The Half-Broken Promise of Charter School Autonomy

Those of us at the Thomas B. Fordham Institute are hawks when it comes to charter school accountability. We fervently believe that bad charter schools should be shuttered and that authorizers should be choosy when granting charters in the first place. This wasn’t always so; when the charter movement started we, like many other enthusiasts, believed in letting a thousand flowers bloom. And if some of those flowers turned out to be weeds, we’d just pluck them out of the soil.

Well, we learned through hard-earned experience (much of it on-the-ground in Southwest Ohio) that closing bad charter schools isn’t much easier than closing bad public schools–especially when poor families believe passionately that said schools are better and safer than any of their alternatives. Still, close bad schools we must if the movement is to prosper.

But all of the understandable attention to charter school “accountability” and results in recent years–including attention from President Obama–has left us feeling that the other part of the equation is being ignored. Yes, we need to hold charters accountable, but we also need to live up to our promise to provide them real autonomy over their day-to-day work. So we wondered, how are policymakers and charter school authorizers doing on that score?

According to a brand-new study conducted by Public Impact for Fordham, the answer is: not so great.

We estimate that the typical charter school in America today enjoys a middling level of autonomy–one we equate with a C-plus at best. Charters are particularly burdened in the area of teacher certification; thanks to NCLB’s “highly qualified teachers” mandate, many states are forcing charters to hire certified teachers even if they are officially supposed to have real freedom in the personnel domain. Furthermore,

Many schools also faced restrictions when establishing their governance boards, choosing a provider of special education services, or determining whether or not to participate in state retirement systems.

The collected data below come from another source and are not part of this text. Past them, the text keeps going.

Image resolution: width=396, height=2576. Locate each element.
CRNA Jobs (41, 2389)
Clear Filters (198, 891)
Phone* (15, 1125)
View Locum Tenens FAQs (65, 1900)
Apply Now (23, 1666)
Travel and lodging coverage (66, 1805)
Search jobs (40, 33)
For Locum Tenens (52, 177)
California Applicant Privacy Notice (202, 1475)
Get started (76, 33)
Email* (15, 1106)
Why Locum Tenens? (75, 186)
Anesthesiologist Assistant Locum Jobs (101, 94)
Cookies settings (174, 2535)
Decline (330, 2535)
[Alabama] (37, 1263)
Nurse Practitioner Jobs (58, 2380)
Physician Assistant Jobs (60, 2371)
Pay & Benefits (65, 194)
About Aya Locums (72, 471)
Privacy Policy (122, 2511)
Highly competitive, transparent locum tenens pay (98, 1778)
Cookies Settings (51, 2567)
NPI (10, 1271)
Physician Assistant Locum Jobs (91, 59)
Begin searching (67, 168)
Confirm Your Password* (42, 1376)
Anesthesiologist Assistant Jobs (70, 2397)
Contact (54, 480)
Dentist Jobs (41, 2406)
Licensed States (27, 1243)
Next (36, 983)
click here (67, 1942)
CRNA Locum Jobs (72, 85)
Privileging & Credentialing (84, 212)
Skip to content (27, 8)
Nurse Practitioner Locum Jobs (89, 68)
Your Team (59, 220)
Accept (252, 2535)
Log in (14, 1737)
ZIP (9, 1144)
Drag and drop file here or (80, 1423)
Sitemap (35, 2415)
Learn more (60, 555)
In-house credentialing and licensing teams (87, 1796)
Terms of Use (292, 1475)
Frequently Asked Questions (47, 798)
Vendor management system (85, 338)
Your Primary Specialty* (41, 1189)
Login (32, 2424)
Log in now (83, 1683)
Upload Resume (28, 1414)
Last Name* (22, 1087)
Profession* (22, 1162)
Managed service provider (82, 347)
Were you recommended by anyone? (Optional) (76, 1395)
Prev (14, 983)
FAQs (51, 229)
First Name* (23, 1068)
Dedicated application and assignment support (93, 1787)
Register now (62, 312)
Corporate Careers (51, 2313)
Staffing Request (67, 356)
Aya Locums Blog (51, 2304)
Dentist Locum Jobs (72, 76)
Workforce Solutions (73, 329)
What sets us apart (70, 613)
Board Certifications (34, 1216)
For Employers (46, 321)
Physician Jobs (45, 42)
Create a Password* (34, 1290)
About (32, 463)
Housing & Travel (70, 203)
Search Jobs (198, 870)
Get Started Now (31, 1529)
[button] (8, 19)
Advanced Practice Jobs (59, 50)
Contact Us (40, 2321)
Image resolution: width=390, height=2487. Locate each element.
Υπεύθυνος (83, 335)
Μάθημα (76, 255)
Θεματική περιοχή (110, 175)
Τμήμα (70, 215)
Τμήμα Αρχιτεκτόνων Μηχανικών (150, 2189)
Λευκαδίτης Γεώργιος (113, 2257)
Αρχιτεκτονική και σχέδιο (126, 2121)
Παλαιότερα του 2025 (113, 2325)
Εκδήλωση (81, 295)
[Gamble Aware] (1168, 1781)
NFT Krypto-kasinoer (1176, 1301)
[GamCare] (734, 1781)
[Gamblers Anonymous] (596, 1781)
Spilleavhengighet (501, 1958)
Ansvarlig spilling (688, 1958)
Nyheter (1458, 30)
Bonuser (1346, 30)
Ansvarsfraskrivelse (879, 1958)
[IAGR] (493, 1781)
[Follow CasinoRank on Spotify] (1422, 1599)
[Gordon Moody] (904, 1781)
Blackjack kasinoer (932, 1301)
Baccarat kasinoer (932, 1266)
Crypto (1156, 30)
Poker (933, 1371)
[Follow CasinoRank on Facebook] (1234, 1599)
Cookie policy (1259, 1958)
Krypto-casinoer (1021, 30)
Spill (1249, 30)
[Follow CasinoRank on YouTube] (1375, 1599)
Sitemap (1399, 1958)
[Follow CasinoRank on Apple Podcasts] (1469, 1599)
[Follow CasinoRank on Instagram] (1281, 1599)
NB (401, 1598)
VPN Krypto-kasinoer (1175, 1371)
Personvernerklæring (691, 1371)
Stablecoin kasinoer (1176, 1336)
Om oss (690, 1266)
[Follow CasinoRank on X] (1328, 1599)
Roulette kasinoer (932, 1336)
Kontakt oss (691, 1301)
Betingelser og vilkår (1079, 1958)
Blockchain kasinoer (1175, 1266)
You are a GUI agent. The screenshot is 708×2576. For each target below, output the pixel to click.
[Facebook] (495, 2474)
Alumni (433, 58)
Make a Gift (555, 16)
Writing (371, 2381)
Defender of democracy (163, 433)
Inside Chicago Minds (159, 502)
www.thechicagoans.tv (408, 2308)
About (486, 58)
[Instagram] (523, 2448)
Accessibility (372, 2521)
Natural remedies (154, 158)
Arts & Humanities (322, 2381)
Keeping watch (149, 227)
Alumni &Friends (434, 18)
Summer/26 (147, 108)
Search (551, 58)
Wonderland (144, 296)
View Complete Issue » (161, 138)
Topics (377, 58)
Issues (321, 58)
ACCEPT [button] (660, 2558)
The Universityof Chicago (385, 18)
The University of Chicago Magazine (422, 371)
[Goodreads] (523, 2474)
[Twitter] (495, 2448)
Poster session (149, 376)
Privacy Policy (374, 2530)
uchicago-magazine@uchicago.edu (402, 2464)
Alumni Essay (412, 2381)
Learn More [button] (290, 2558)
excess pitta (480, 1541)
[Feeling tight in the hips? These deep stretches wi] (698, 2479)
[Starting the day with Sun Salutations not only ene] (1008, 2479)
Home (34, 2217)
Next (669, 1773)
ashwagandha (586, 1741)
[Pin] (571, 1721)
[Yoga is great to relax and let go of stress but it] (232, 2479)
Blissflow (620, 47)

Schools enjoyed the greatest autonomy over curricula, school calendars, teacher work rules, procurement policies, and staff dismissals.

As authorizers, school districts and institutions of higher education typically imposed the most additional constraint while nonprofit organizations and state boards of education imposed the least.

To be clear, we don’t favor autonomy for autonomy’s sake. And the report is careful to clarify that we don’t want schools to have unlimited autonomy. For example, there need to be financial controls, civil rights protections, and up-to-snuff special education services in place. But if charter schools are to innovate and get better results than traditional public schools, they need to be allowed to do some things differently. And it too many places today, their hands are tied.